## [Exercise description]
Locate the string "Task" in the listing below. Copy every line where it is found.

## [Data under study]
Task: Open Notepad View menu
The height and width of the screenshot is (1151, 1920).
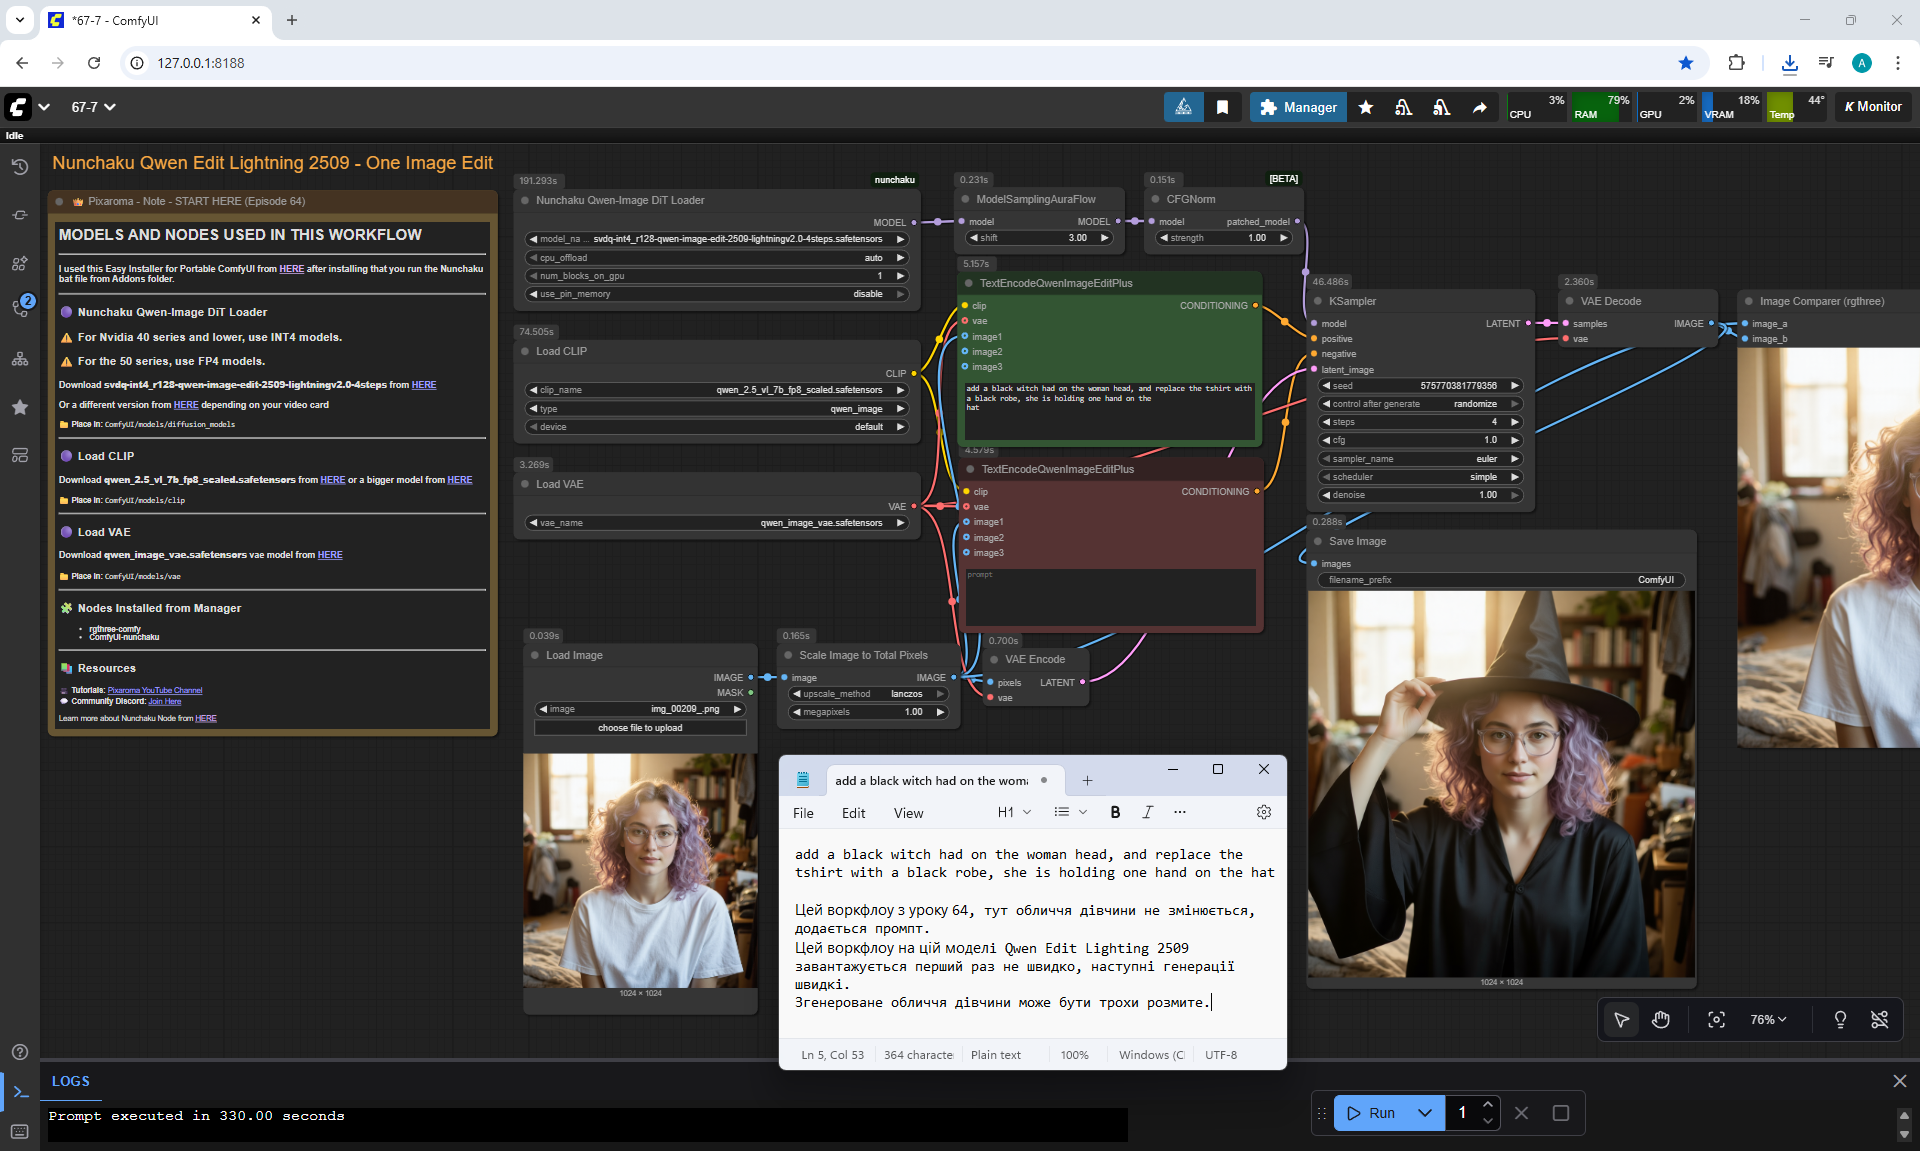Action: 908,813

==

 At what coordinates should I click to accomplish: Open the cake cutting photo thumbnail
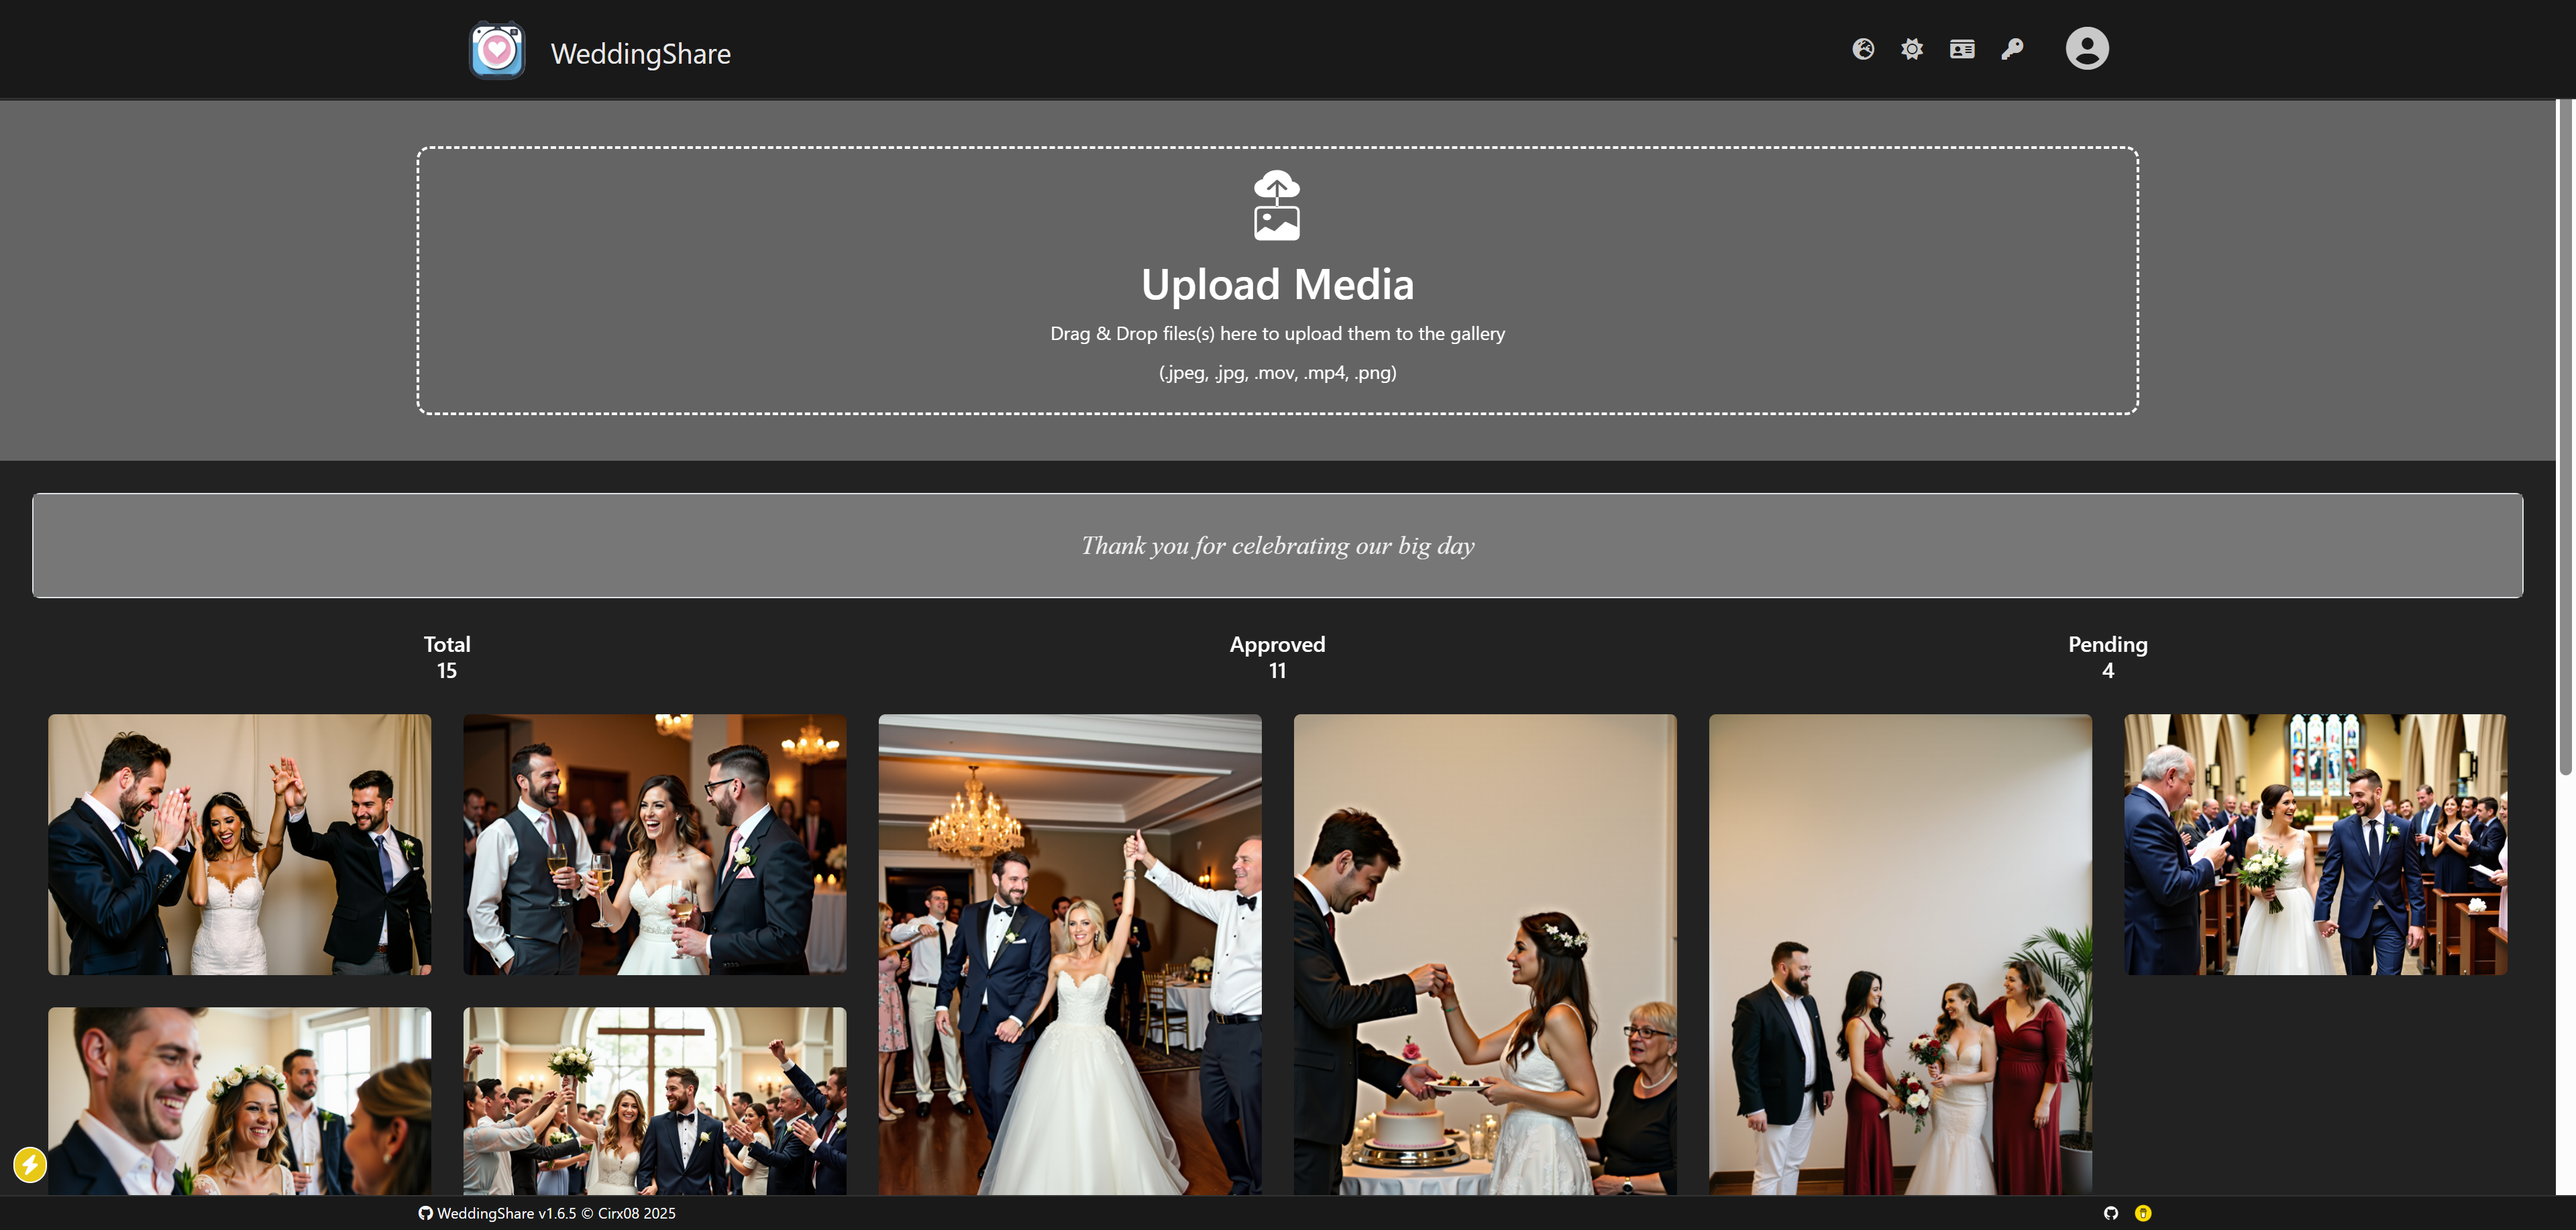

==

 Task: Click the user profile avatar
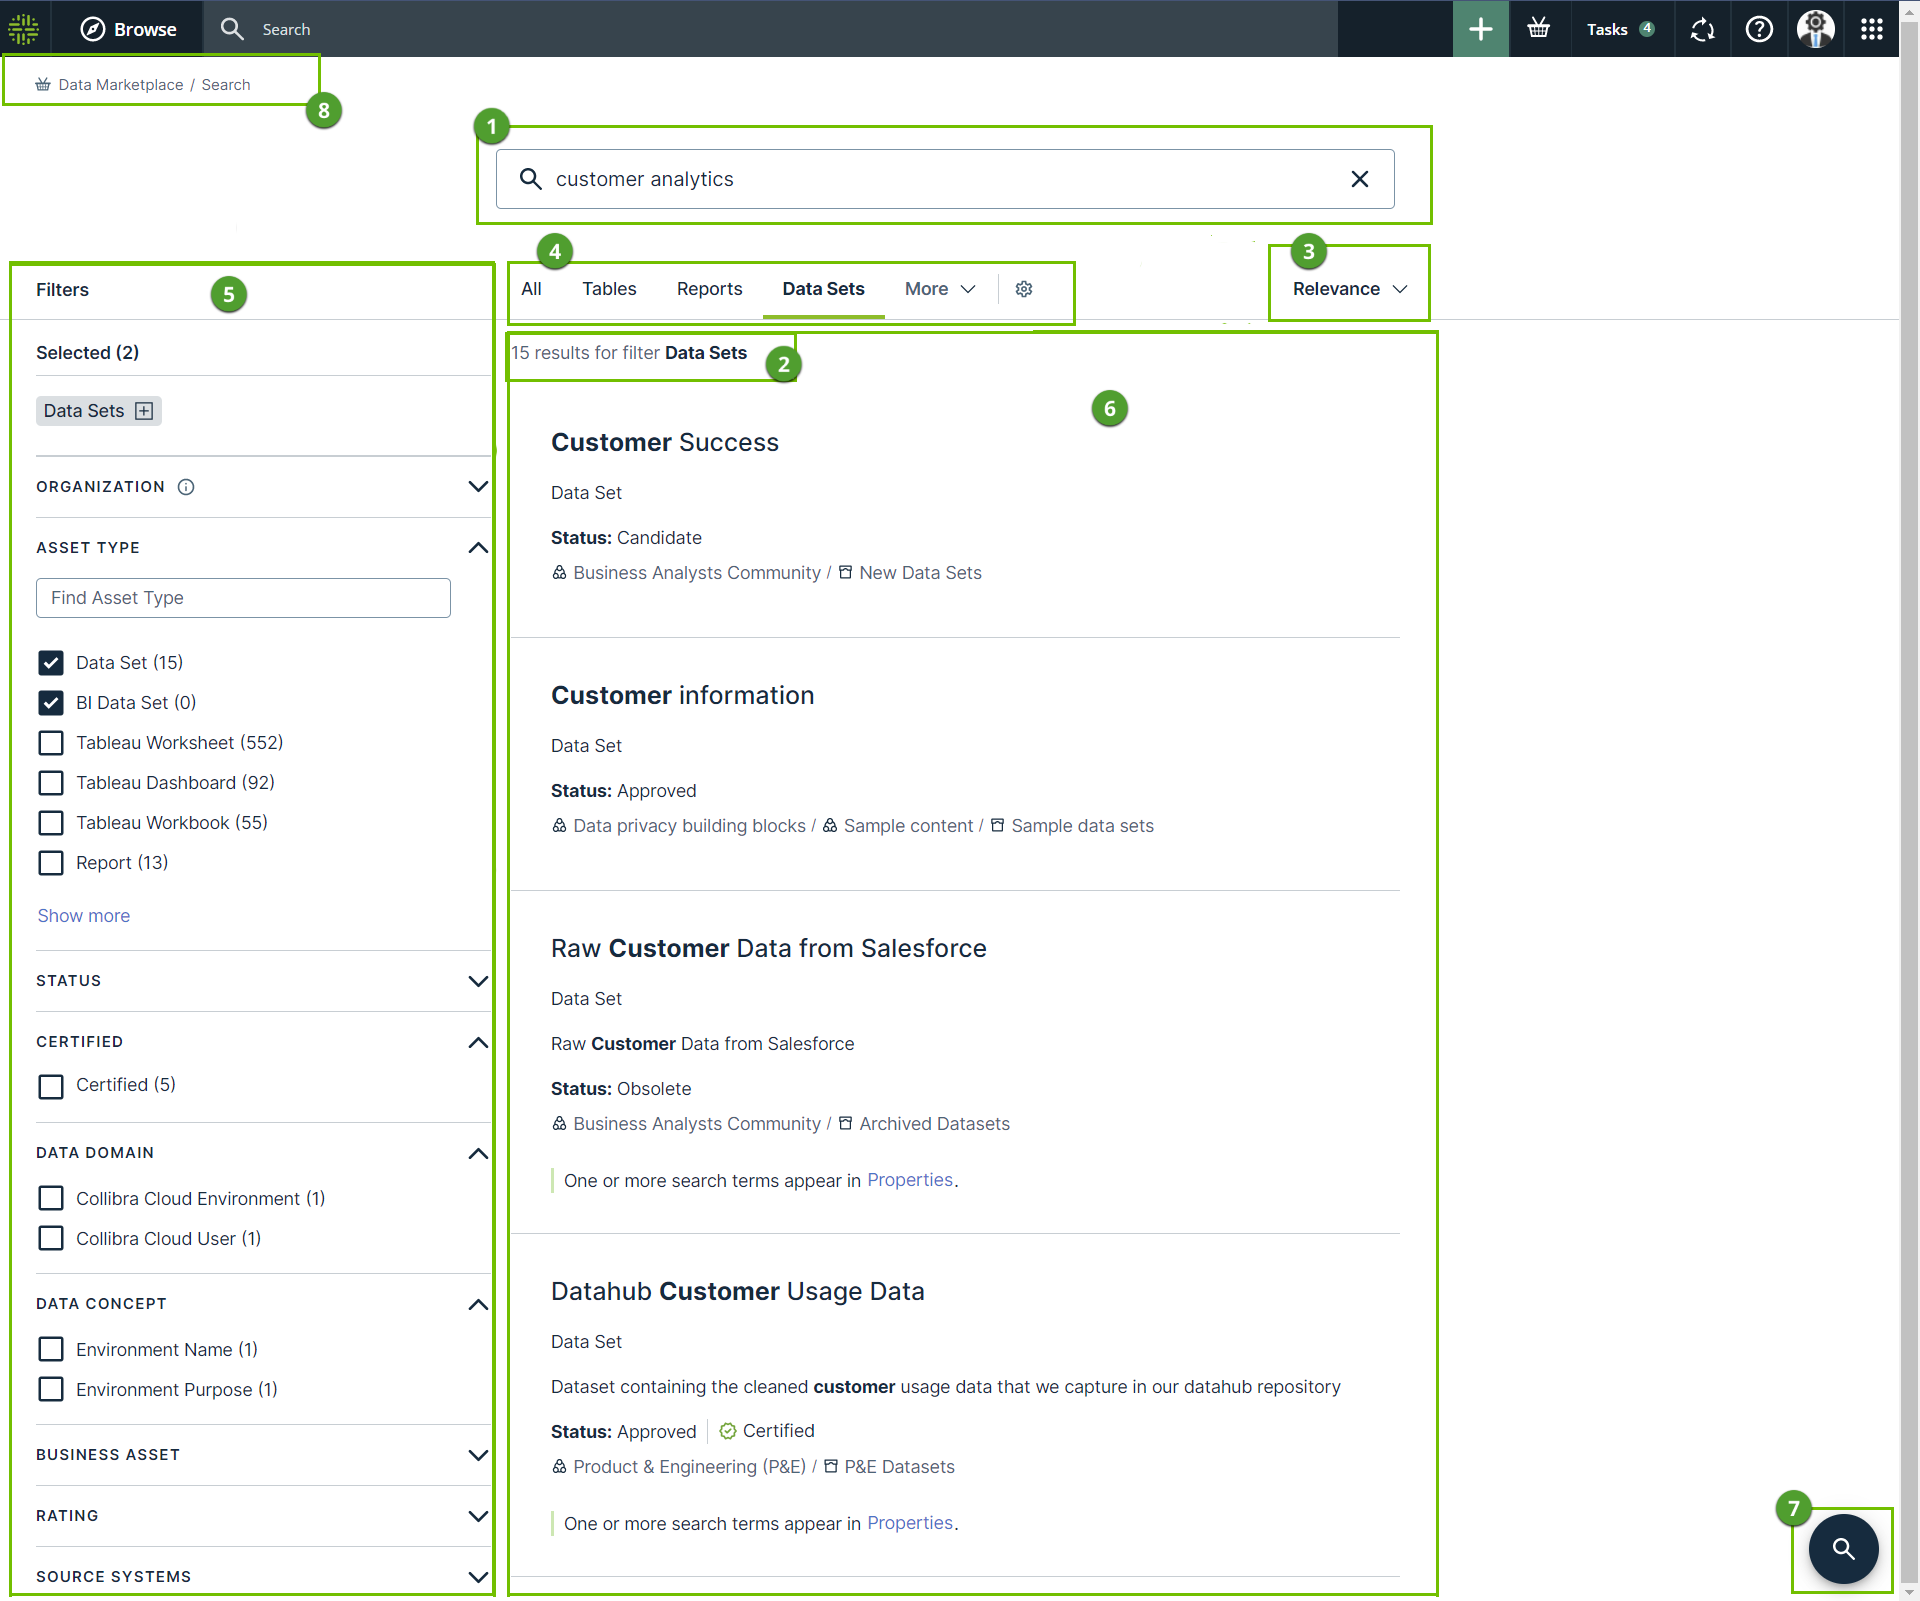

## [Answer section]
Task: Open Notepad View menu
 Task: Click the user profile avatar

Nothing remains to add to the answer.